Para Wolf, os excedentes da produção camponesa devem ser utilizados para o fundo de manutenção que é mediado pela sociedade à qual o camponês pertence. A geração desses
excedentes exerce também influência sobre a unidade camponesa. Wolf nesse aspecto vai além de Chayanov. Uma sociedade cujo modo de produção é capitalista provoca prejuízos significativos à estrutura camponesa que terá que se readaptar a questão do poder aquisitivo para conseguir resistir.
[...] Mas onde as redes de trocas são mais abrangentes e obedecem a pressões que não levam em consideração o poder aquisitivo da população local, um cultivador terá que aumentar de muito a sua produção para obter a quantia necessária para a manutenção. Sob tais condições, uma porção considerável do fundo de manutenção do camponês poderá torna-se o “fundo de lucro” de outrem. (WOLF, 1970, p. 23).
Como os equipamentos de manutenção são gerados no setor capitalista, estão sujeitos a um controle de preços, fazendo com que a sua aquisição pela economia camponesa requeira uma quantidade crescente de produto excedente. Desse modo, o canal de comercialização se constitui em mecanismo de extração do sobretrabalho camponês representado pelo fundo de manutenção.
Outro autor que se debruçou sobre a questão do desaparecimento ou não do campesinato é Teodor Shanin. Ao analisar o aumento do número de estabelecimentos camponeses no Brasil e no México, o autor sublinha a não dissolução do campesinato e a sua integração à economia capitalista como uma forma complementar, uma espécie de acumulação primitiva contínua, integrante do sistema. Para Shanin:
Parece querer dizer que, sob certas condições, os camponeses não se dissolvem, nem se diferenciam em empresários capitalistas e trabalhadores assalariados, e tampouco são simplesmente pauperizados. Eles persistem, ao mesmo tempo em que se transformam e se vinculam gradualmente à economia capitalista circundante, que pervade suas vidas. Os camponeses continuam a existir, correspondendo a unidades agrícolas diferentes em estrutura e tamanho, do clássico estabelecimento rural familiar camponês, em maneiras já parcialmente exploradas por Kautsky. Os camponeses são
marginalizados, a importância da agricultura camponesa dentro da economia
nacional diminui, o crescimento mais lento de sua produção torna-a atrasada. O mesmo pode estar acontecendo com a posição dos camponeses dentro da “nação”. Eles servem ao desenvolvimento capitalista em um sentido menos direto, um tipo de “acumulação primitiva” permanente, oferecendo mão-de- obra barata, alimentação barata e mercados para bens que geram lucros. Eles produzem, ainda, saudáveis e tolos soldados, policiais, criadas, cozinheiras e prostitutas; o sistema pode sempre fazer algo mais de cada um deles. E, obviamente, eles, isto é, os camponeses, dão trabalho e problemas para os estudiosos e funcionários, que quebram a cabeça em torno “da questão do seu não-desaparecimento”. (SHANIN, 2005, p. 8).
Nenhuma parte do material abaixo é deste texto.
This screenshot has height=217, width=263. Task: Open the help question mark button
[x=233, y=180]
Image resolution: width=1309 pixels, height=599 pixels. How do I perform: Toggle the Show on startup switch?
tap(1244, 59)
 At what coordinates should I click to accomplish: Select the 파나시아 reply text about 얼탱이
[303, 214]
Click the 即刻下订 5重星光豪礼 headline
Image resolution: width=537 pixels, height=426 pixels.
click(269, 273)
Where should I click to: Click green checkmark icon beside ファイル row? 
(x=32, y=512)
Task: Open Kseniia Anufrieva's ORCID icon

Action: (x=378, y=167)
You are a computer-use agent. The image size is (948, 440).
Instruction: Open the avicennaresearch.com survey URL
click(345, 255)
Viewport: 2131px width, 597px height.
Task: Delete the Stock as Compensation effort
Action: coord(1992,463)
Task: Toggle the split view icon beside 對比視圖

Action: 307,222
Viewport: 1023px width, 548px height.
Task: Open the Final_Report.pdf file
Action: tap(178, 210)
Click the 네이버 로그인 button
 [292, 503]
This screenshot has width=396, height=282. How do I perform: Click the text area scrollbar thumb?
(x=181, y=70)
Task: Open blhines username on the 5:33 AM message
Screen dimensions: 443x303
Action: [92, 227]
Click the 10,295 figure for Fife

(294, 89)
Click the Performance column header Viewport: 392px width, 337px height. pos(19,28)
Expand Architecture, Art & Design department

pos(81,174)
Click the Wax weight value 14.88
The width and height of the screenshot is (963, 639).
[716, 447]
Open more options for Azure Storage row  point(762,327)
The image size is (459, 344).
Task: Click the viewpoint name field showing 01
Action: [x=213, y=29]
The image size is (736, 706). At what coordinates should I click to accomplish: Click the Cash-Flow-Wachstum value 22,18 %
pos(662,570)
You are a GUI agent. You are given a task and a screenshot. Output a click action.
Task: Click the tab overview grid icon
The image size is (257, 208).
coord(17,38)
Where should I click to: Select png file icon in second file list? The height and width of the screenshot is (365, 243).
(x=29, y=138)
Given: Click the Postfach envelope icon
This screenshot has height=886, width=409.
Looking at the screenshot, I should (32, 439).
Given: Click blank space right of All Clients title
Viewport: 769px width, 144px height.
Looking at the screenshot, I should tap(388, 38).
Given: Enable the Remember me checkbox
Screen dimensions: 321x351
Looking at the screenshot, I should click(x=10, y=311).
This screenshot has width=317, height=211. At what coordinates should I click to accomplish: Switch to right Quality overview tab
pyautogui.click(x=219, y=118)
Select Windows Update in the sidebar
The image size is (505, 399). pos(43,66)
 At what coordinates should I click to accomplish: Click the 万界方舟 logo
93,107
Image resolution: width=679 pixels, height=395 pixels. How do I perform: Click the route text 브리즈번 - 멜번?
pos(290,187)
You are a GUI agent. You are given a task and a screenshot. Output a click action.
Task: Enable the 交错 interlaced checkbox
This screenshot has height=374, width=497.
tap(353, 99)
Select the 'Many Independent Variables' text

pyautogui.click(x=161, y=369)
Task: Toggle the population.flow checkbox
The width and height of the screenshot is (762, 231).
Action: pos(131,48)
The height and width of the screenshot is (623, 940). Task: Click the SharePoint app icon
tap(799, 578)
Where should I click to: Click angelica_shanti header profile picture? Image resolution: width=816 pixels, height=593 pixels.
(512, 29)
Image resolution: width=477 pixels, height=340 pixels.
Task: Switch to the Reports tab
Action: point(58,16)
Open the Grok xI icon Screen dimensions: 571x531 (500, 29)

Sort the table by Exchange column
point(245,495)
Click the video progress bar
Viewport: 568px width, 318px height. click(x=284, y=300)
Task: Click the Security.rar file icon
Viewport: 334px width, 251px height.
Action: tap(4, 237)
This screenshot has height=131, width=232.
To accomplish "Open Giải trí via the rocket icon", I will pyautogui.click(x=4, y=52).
Este debate que é instigado por Shanin (2005) também esteve presente na pauta dos intelectuais brasileiros. Já na década de 1950, acirraram-se os debates sobre a questão agrária, sobretudo, por causa das mudanças estruturais que aconteceram no campo, com o processo de modernização da agricultura. Entre os autores brasileiros, podem ser identificadas duas correntes sobre a questão do campesinato: uma que aponta para o seu desaparecimento em virtude do avanço do capitalismo na agricultura, e a outra que entende o desenvolvimento capitalista no Brasil como desigual e contraditório e que dá espaços para a recriação do campesinato.